Playing it in this thing makes it feel 10 times more real! my 24'' screen looks HUGE in there. The the sound OMG the bass goes all the way threw your body....


----------



## pantherx12 (Apr 15, 2009)

Ha ha sounds awesome man, Is Fear 2 as good as Fear 1?

There was some moments in that that made me go " SHIT!" ha ha, the Vent and the Cubicle Alma incidents to be specific.

*possible spoiler*





( In fact any of the craby movement stuff made me D:, Especially the bit near the end where you open the vault and you see adult Alma walking towards you and suddenly BAM she is all up in your face!)


----------



## fart_plume (Apr 15, 2009)

So what are you naming your Project when it's done?


----------



## DaMulta (Apr 15, 2009)

IDK yet.

I'm far from being done. I'm wondering how hard it would be to make a homemade particalboard car door....


----------



## MKmods (Apr 15, 2009)

DaMulta said:


> IDK yet.
> 
> I'm far from being done. I'm wondering how hard it would be to make a homemade particalboard car door....



go to a local junkyard and get a real one....


----------



## fart_plume (Apr 15, 2009)

1/4 " plywood would be lighter and stronger than particle board(cheaper too)


----------



## DaMulta (Apr 15, 2009)

How the hell would I find one that would fit lol


----------



## DaMulta (Apr 15, 2009)

I would like to stick to particalboard due to the hole box being made of it and sound works better.

I'm wondering if I cut it to shape, and then did fiber glass work inside that it would turn out pretty well.  

First thing I need to buy is a Jig Saw I need one soooo bad. I think my brother in-law snagged mine.....can't remember tho lol


Or should I keep it simple with curtains...Hmmm


----------



## MKmods (Apr 15, 2009)

Like a Jeep door (removable), mostly flat and covered with canvas.
http://www.links4jeeps.com/writeups/doorsoff_mirrormovers/

http://www.quadratec.com/products/p...%99+Door+System&kw=11046.XXX,11146.XXX&mn=BES


----------



## DaMulta (Apr 15, 2009)

Yea I'm about to take my jeep doors off for the summer, and take off the top for the love of the bikini top

I don't think a jeep door would work so well. They are just too heavy.


----------



## MKmods (Apr 15, 2009)

if it was a frame and covered by canvas or black vinyl it would weigh practically nothing
(not a real door, but something modeled after it)


----------



## DaMulta (Apr 15, 2009)

O I have half doors like that.

I'll run out there and see how it matches up with it.


----------



## MKmods (Apr 15, 2009)

lol, could you imaging someone showing up with a 200lb caddy door from the 70s.. Bolt that sucker on and ur game tips right over.....

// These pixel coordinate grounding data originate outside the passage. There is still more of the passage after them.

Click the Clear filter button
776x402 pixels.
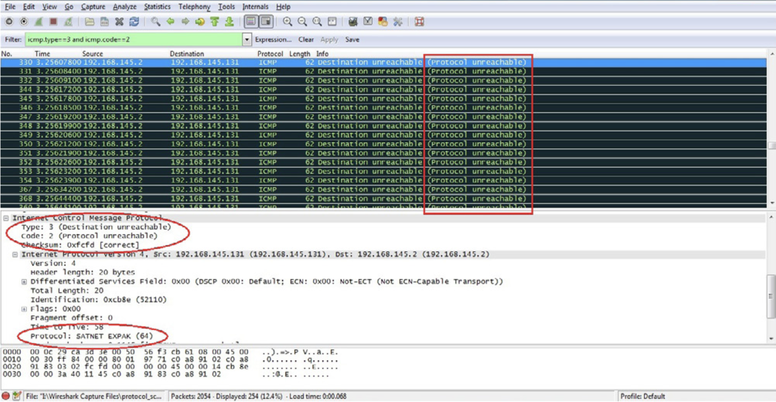(x=306, y=39)
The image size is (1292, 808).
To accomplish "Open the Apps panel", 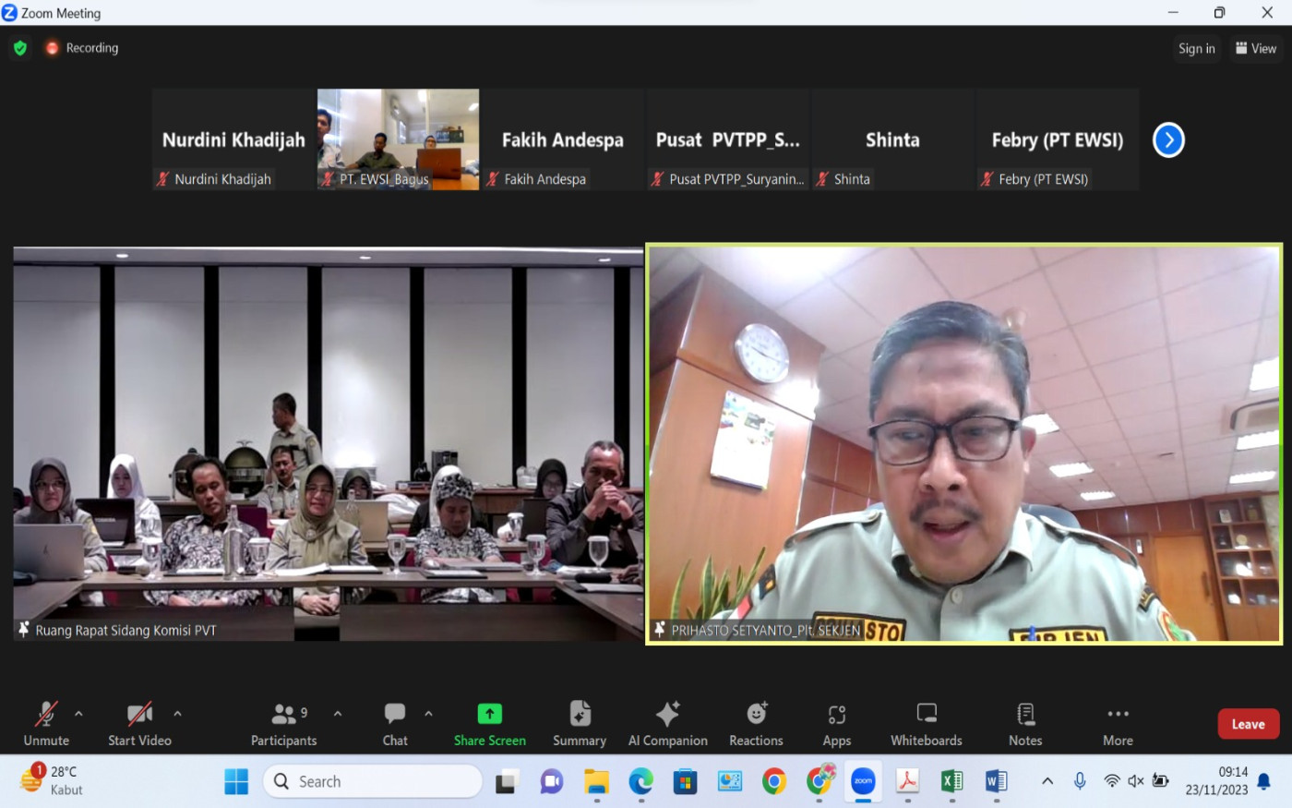I will tap(836, 723).
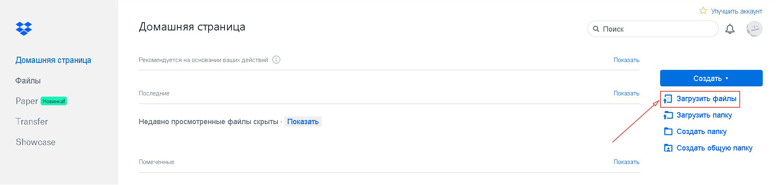
Task: Expand the Создать dropdown button
Action: pyautogui.click(x=711, y=78)
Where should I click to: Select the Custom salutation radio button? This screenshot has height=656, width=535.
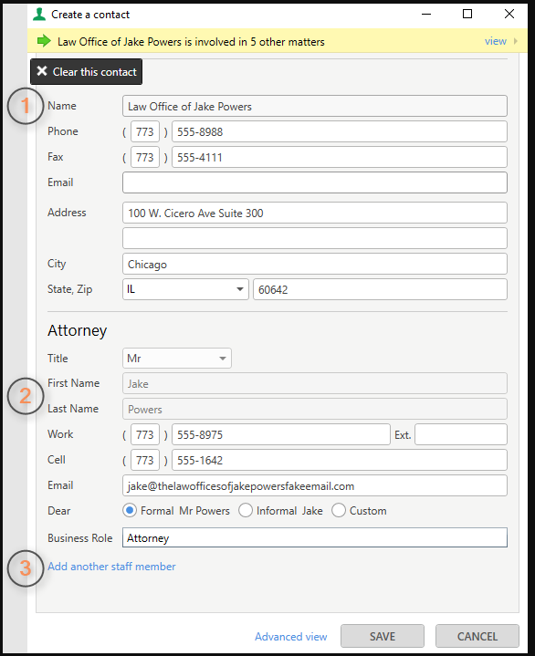point(338,510)
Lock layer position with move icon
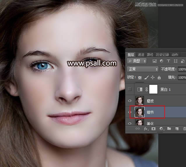Screen dimensions: 186x167 pyautogui.click(x=152, y=78)
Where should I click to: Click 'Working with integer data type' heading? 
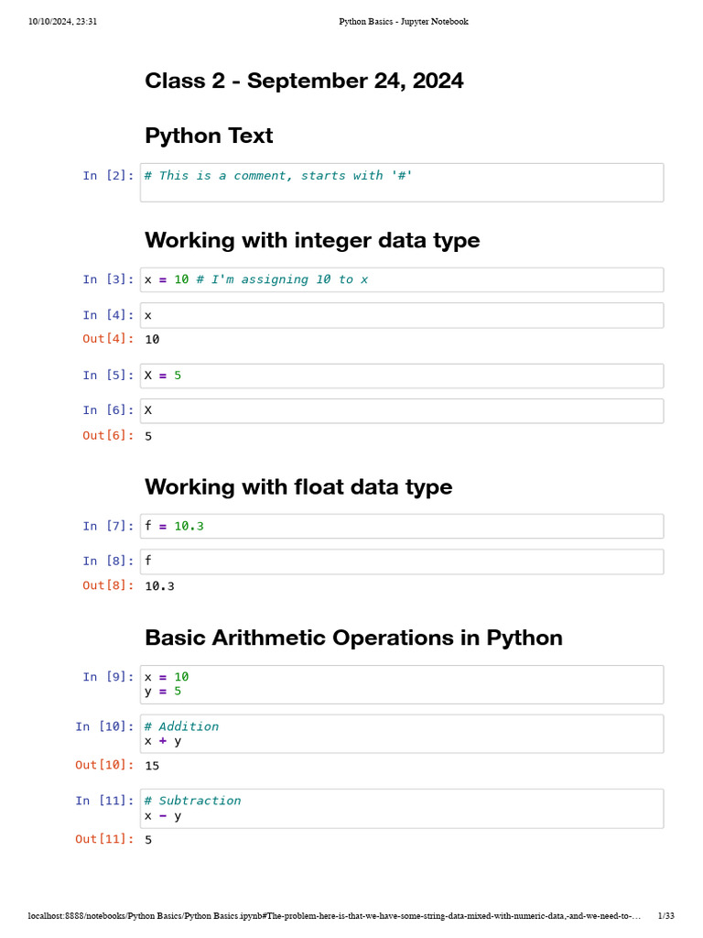click(312, 241)
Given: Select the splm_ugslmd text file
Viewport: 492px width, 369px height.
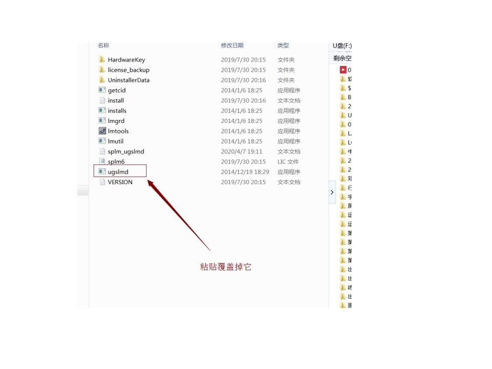Looking at the screenshot, I should (126, 151).
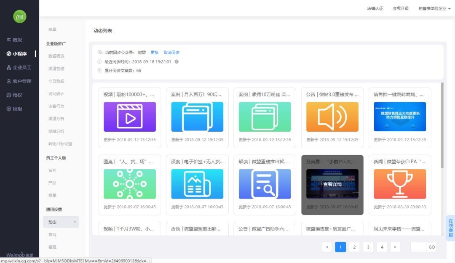455x263 pixels.
Task: Select the orange speaker announcement icon card
Action: (332, 117)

(but you would have electric windows and a cig lighter in the door.....)


----------



## fart_plume (Apr 15, 2009)

there is a way to build what you want using a couple pieces of laminate(formica) and some spray foam insulation. but it takes some work. they would be light, strong and acoustically good too........


----------



## DaMulta (Apr 15, 2009)

well they are 16'' to long. I think I would be better off in looks alone by making my own doors.


----------



## DaMulta (Apr 15, 2009)

black lament and then having some professional stickers made seems the best way to do the walls in my head now. I do want to cut out a section on the wall so that you can see the PC inside. 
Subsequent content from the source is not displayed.